The Queens English
That is the Question
24th June 2011
“To be or not to be/That is the question” or so said Shakespeare's Hamlet. This quotation shows one of the uses of the word 'that' - as a determiner.
The question I will answer here, is: “When is the word 'that' used? When are 'which', 'who', 'whose' and 'this' used?
That is a pronoun, and here is a guide to using it.
1. That as a determiner .
The baby sits in his high chair. He is learning to talk, but he isn't there yet. He is ,looking at an open cupboard, and he wants something he can see on the bottom shelf. His mother asks him a question.
“What do you want? Do you want a biscuit? Which kind?”
“That!” he answers triumphantly. He's pointing. Unfortunately his mother still has to guess, as he could be pointing at any one of two or three different kinds...
So, “that” is being used as an answer to the question “which one?”. What Hamlet meant was, that his question was whether it was better to be (alive) or to not be (to be dead.)

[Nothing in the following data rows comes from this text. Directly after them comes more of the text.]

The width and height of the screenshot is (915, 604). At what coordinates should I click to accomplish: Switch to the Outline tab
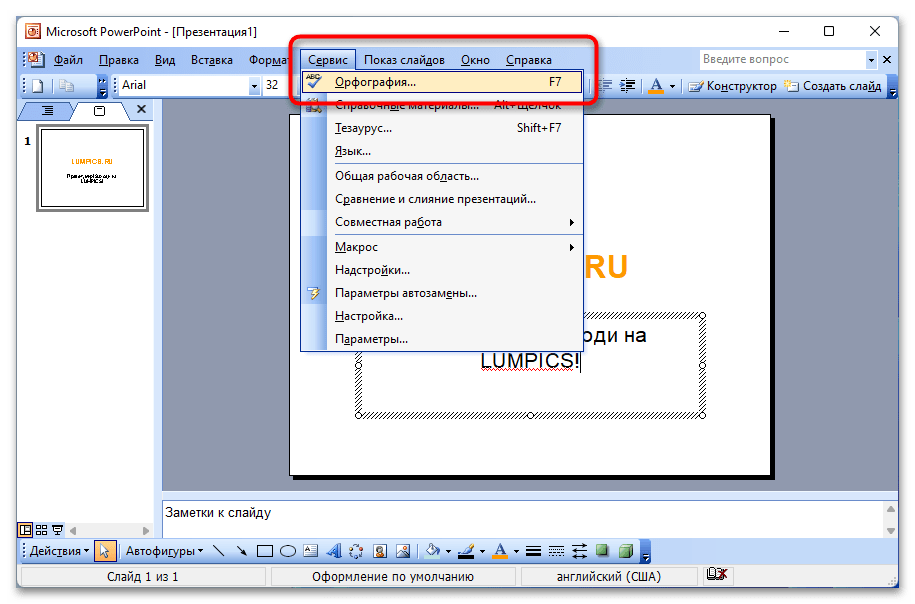[x=47, y=110]
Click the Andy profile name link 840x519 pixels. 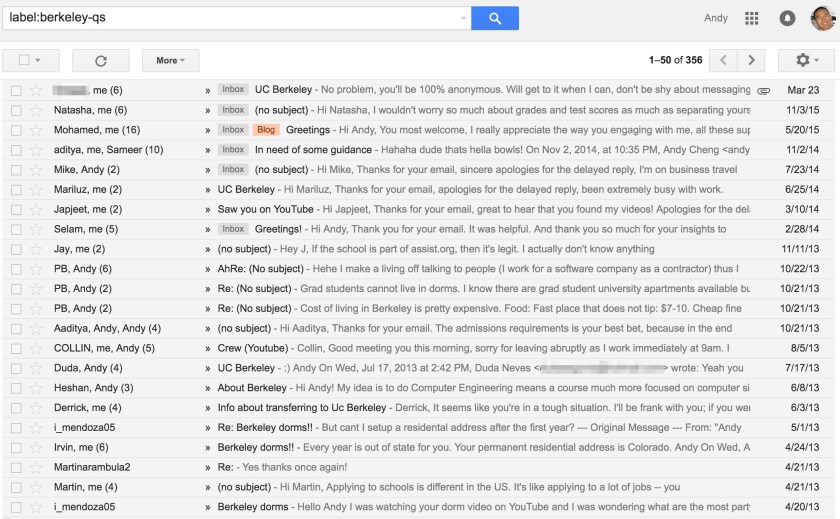(716, 18)
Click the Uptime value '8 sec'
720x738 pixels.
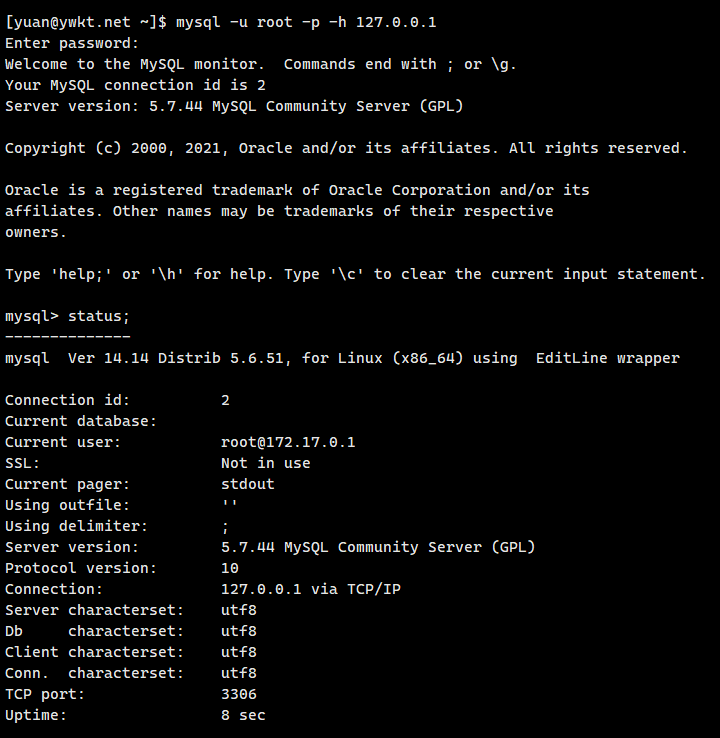point(243,715)
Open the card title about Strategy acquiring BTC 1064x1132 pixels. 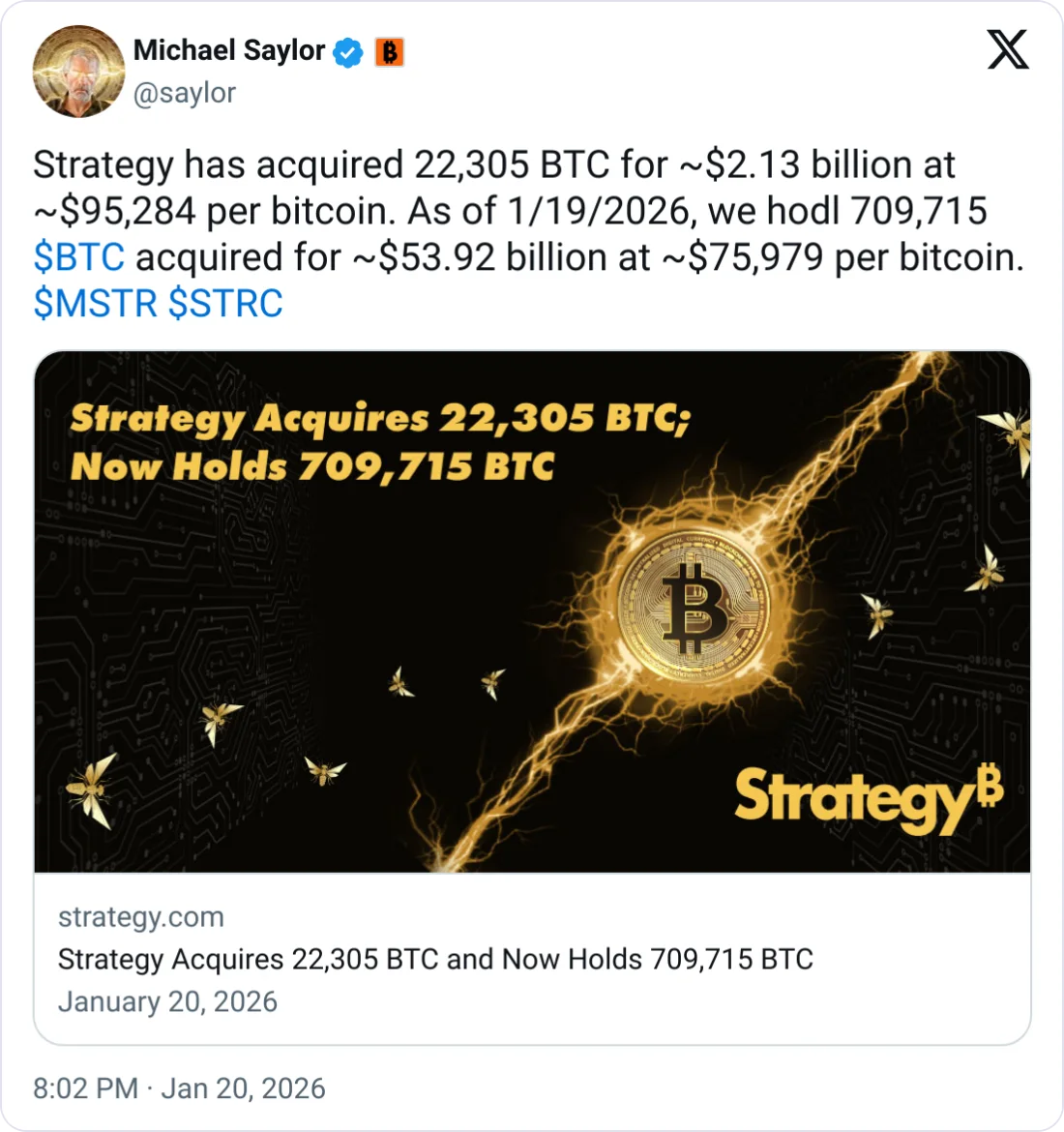pos(435,959)
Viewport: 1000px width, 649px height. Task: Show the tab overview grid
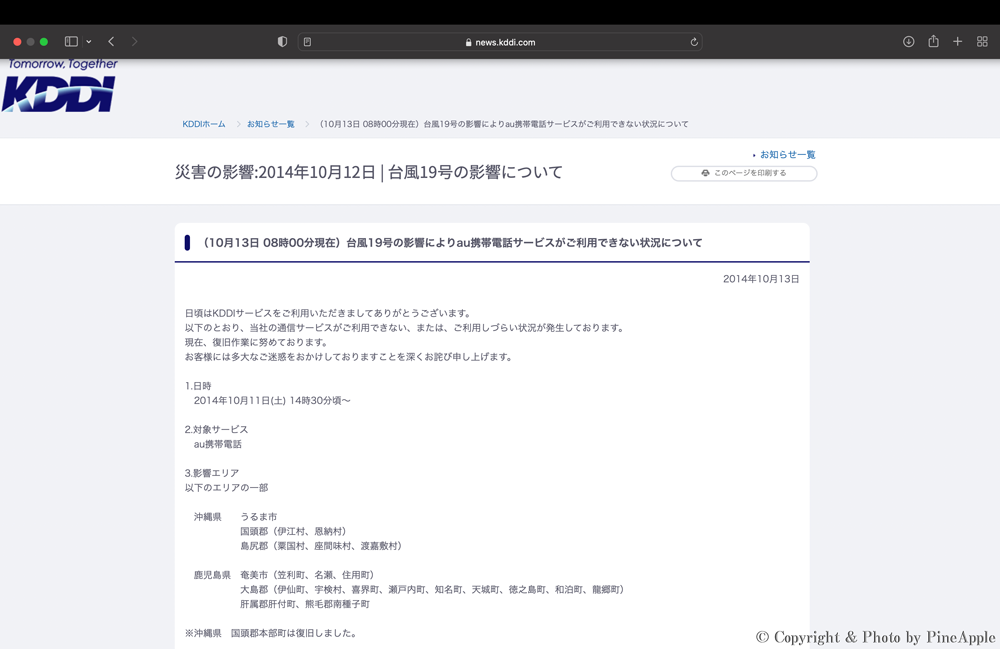click(x=982, y=42)
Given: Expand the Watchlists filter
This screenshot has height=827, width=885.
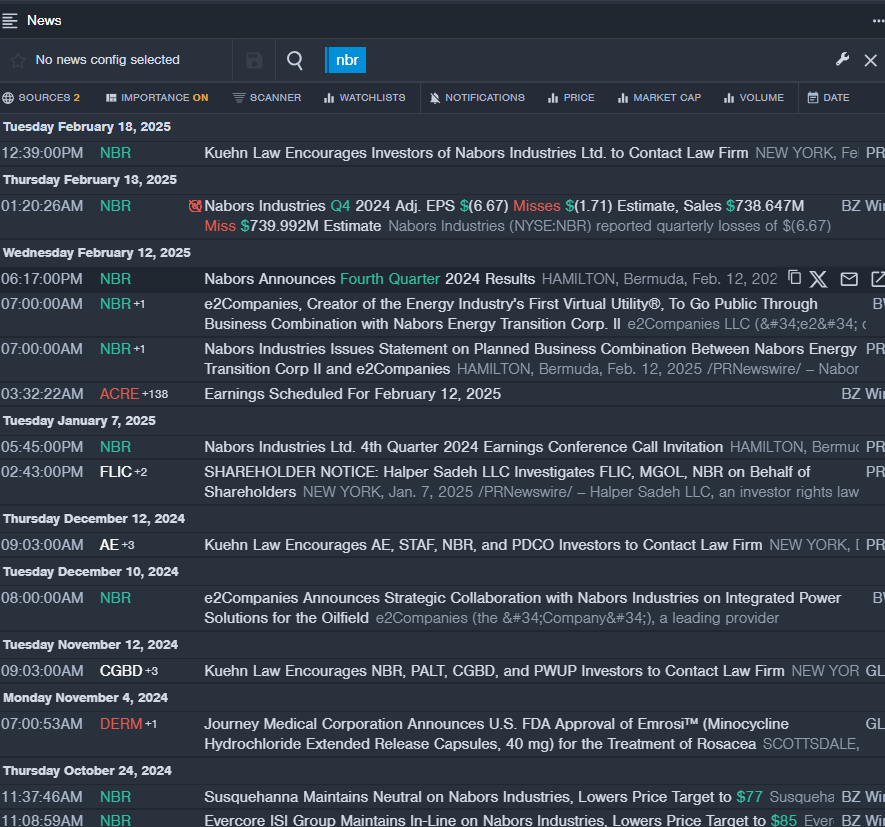Looking at the screenshot, I should pos(364,98).
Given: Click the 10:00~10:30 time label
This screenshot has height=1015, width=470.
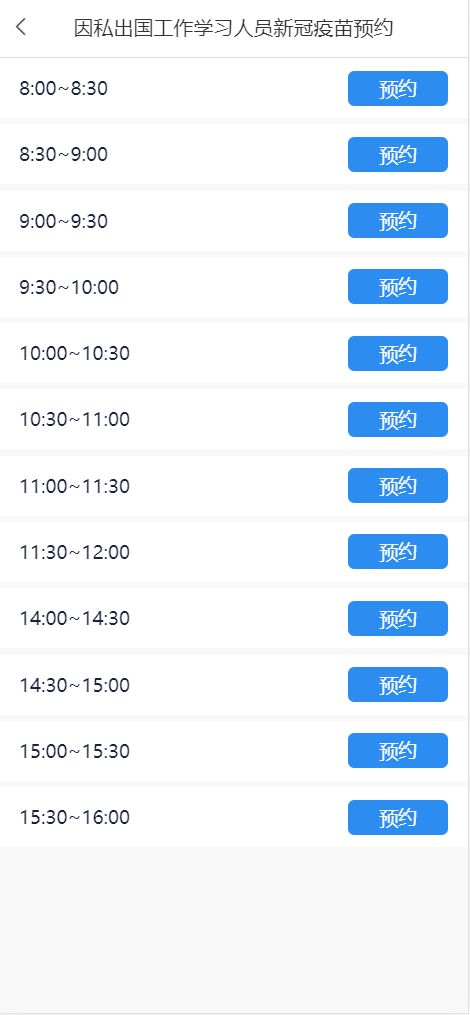Looking at the screenshot, I should (74, 353).
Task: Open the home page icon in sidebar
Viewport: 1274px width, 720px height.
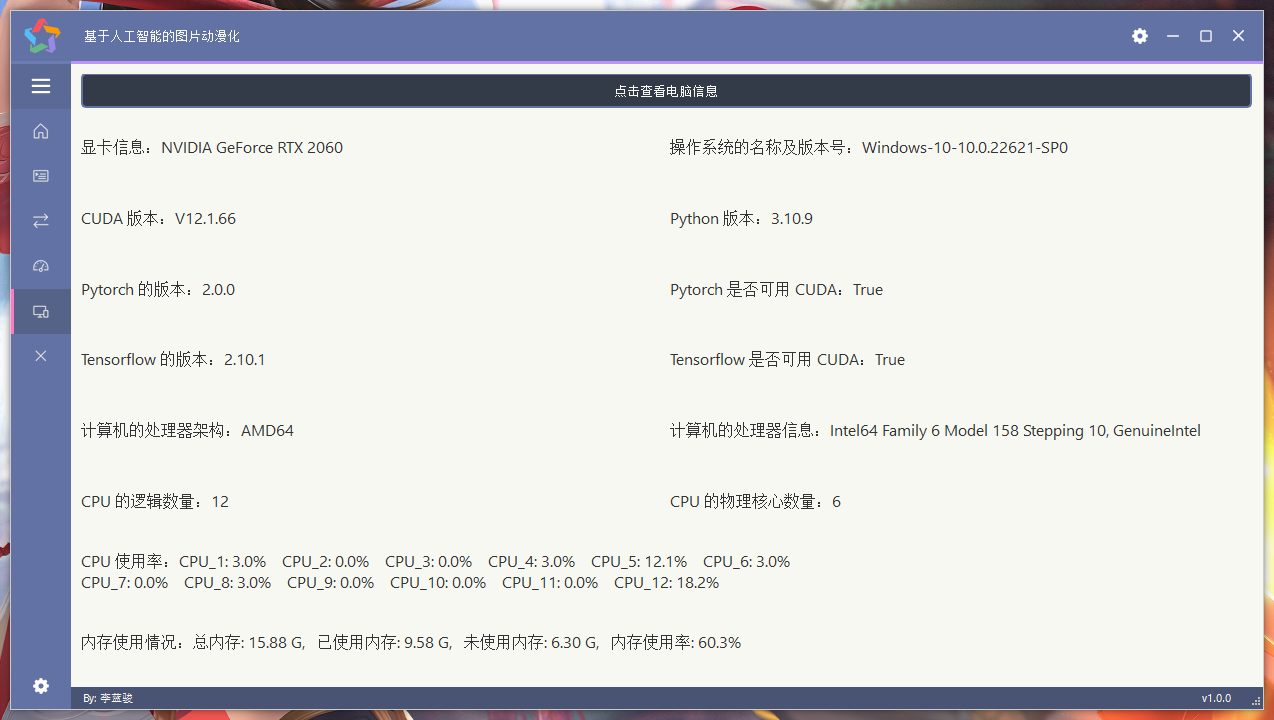Action: pos(40,131)
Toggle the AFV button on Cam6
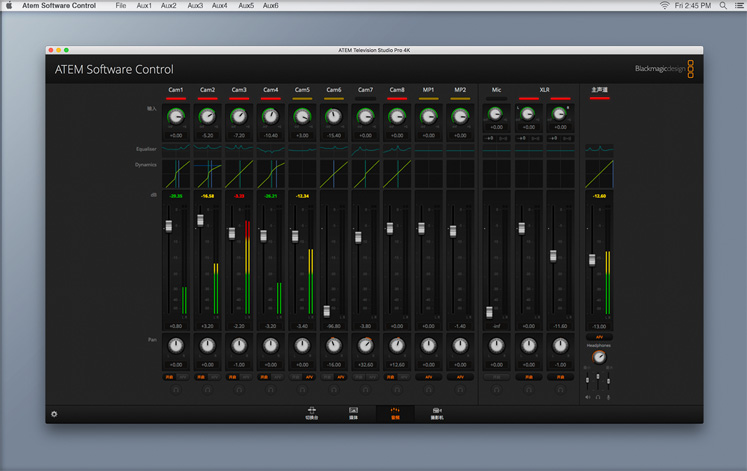The image size is (747, 471). coord(340,377)
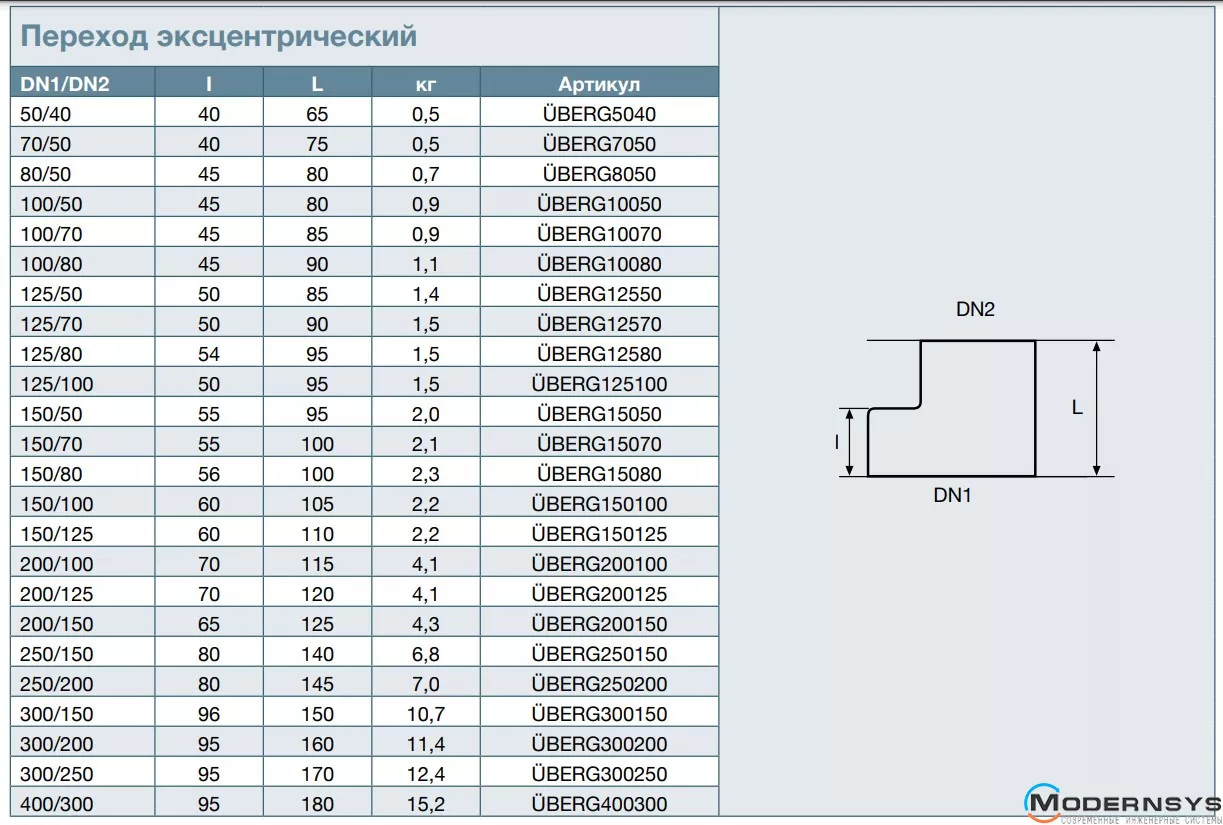Select the ÜBERG200150 article cell
This screenshot has height=825, width=1223.
tap(599, 624)
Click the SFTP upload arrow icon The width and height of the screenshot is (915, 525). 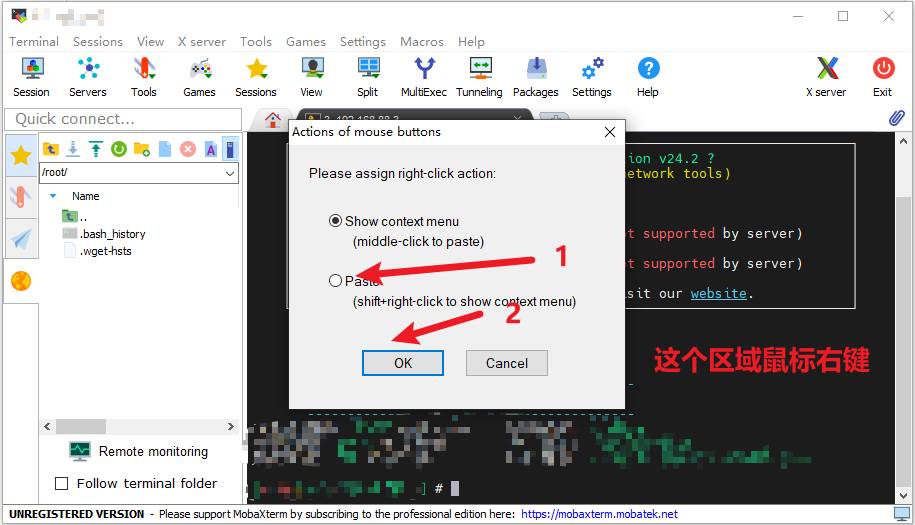96,149
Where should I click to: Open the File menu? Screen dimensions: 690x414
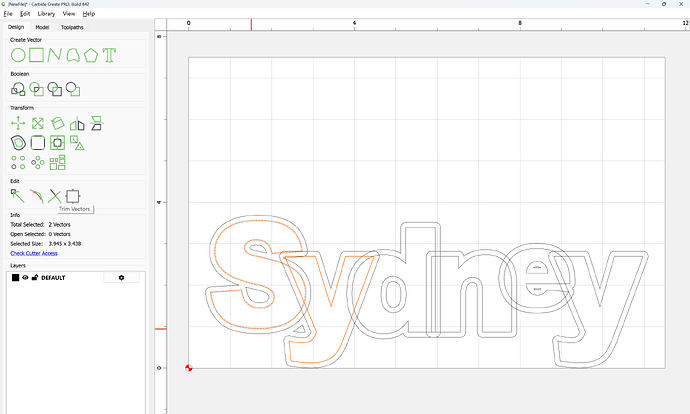9,14
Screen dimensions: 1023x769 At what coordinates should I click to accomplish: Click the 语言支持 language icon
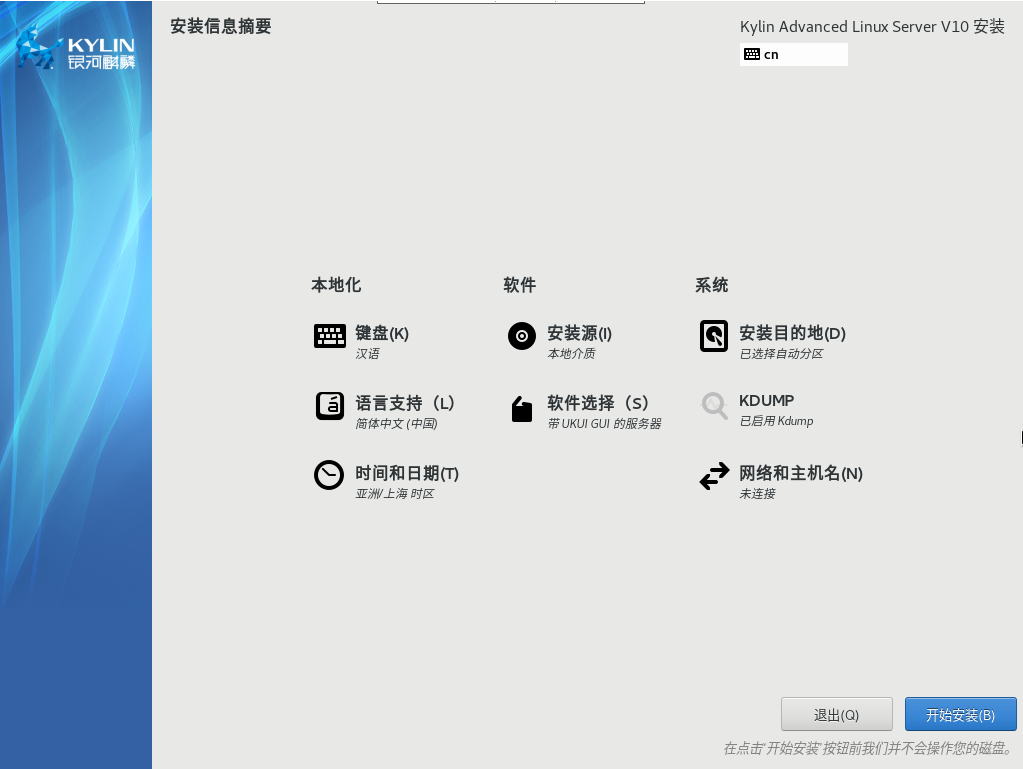pos(330,406)
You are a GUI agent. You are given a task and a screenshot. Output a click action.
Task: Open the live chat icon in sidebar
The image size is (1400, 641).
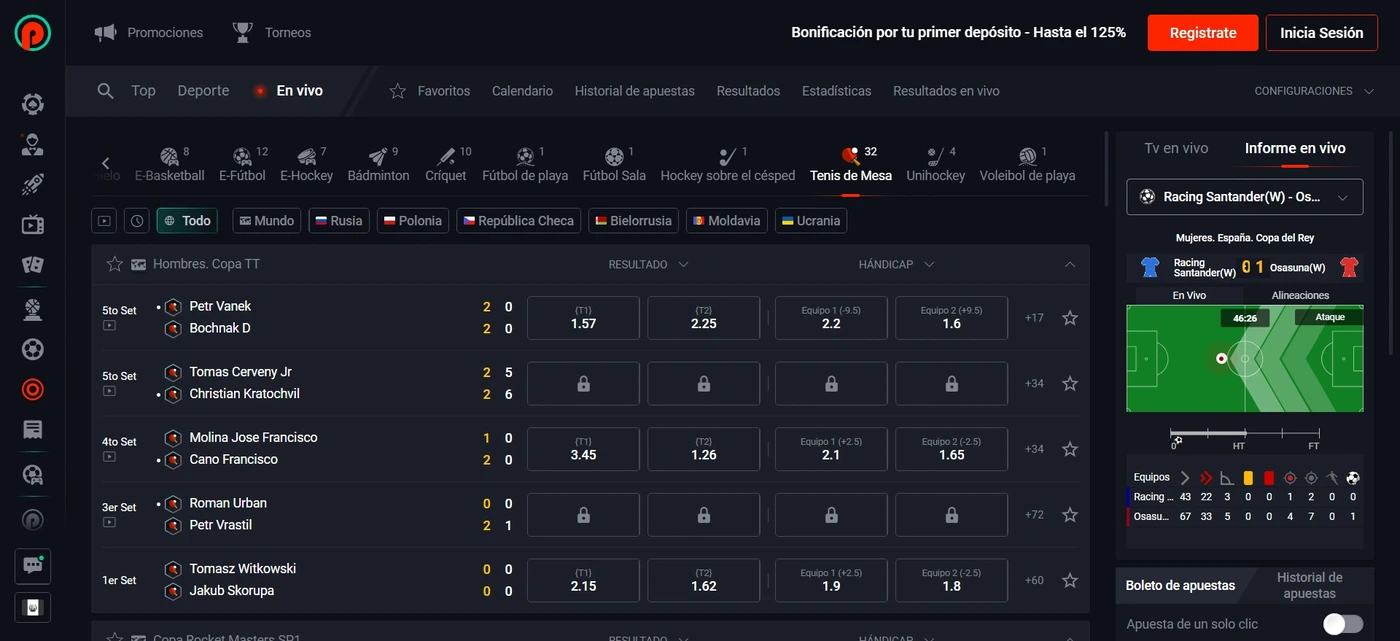point(32,565)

However sometimes the answer to the question is not 'that one', but 'this one'. That is the word used
when we're talking about something distant, even if only by a metre, as far as an open kitchen cupboard is from a 10 month old baby in a high chair.
Another child is 5 years old. She's upset, and she's crying with frustration. Her mother comes into the living room, where the child was colouring in a picture her teacher had given her, of a farm yard.
The mother asks “What's the problem, Susan?”
“The dog took my pencil and she chewed it, and slobbered all over it!”
Susan holds up an orange colouring pencil. The end of it resembles a paintbrush.
That as a determiner (also this, who and which) are also used in relative clauses. Again, they answer the question - which woman, which house, which job are you talking about?
• The woman, who lives across the road from the school, is the principal.
• The house, which had been on the market since 2007, has finally been sold for $900,000!
• I left my job, in which I was a supermarket check out operator, when I decided to move to Wellington.
• One of my coffee cups, this red one here, got broken when I was out last night. Can any of you explain how that happened?
That, and which are never used to refer to people, but instead, to things and people, and usually animals (except sometimes pets). For people and for domestic animals as can be seen in the first example, 'who' must be
• The sheep, which had been grazing on swampy land, were found to have foot rot, and could not be cured.
• The doctor, who had immigrated from Sri Lanka, had been working as a taxi driver until his qualifications were recognised and he joined the staff of our laboratory.
• I took my cat, who was coughing all day and all night, to see the vet.
You can see that the relative clause (the one between commas) can be removed, and still leave a complete sentence. Its only purpose is to clarify to the listener exactly what is being discussed.
There are rules about when to use 'that' and when to use 'which', but as these rules are somewhat
old-fashioned, I don't think they're important for you to know. But in case you do, visit this site:
“In the first one, the clause “that is painted pink” is a restrictive clause, because it limits the scope of the word “house”, indicating that the writer doesn’t mean any house, only the one that has been painted in that particular colour; if he takes that clause out, all that’s left is "The house has just been
sold": the reader no longer knows which house is being referred to and the sentence loses some crucial information. In the second example the clause is non-restrictive: the writer is giving additional information about a house he’s describing; the clause "which is painted pink" is here parenthetical — the writer is saying “by the way, the house is painted pink” as an additional bit of
information that’s not essential to the meaning and could be taken out”
“Older grammar books make two firm points about the difference between the two types of clause:
• Restrictive clauses are introduced by that and are not separated from the rest of the sentence by commas.
• Non-restrictive clauses are introduced by which and must be separated by commas from the rest of the sentence to indicate parenthesis”
2. That as an intensifier.
This use is pretty informal, but it does exist. For instance, I used it this morning, when listening to the radio, and hearing an interview with a singer. Something she said made me exclaim
“Is she really that arrogant?”
You probably won't find that usage in grammar books, but you will hear people using it.
3. That used to introduce quoted speech.
"Lisa Algurri from Wellington Zoo, said that the penguin would be operated on tomorrow to see whether it had an obstruction in its stomach".
(This usage is not acceptable in American English, but then this blog is not about American English, so that's not a problem is it?)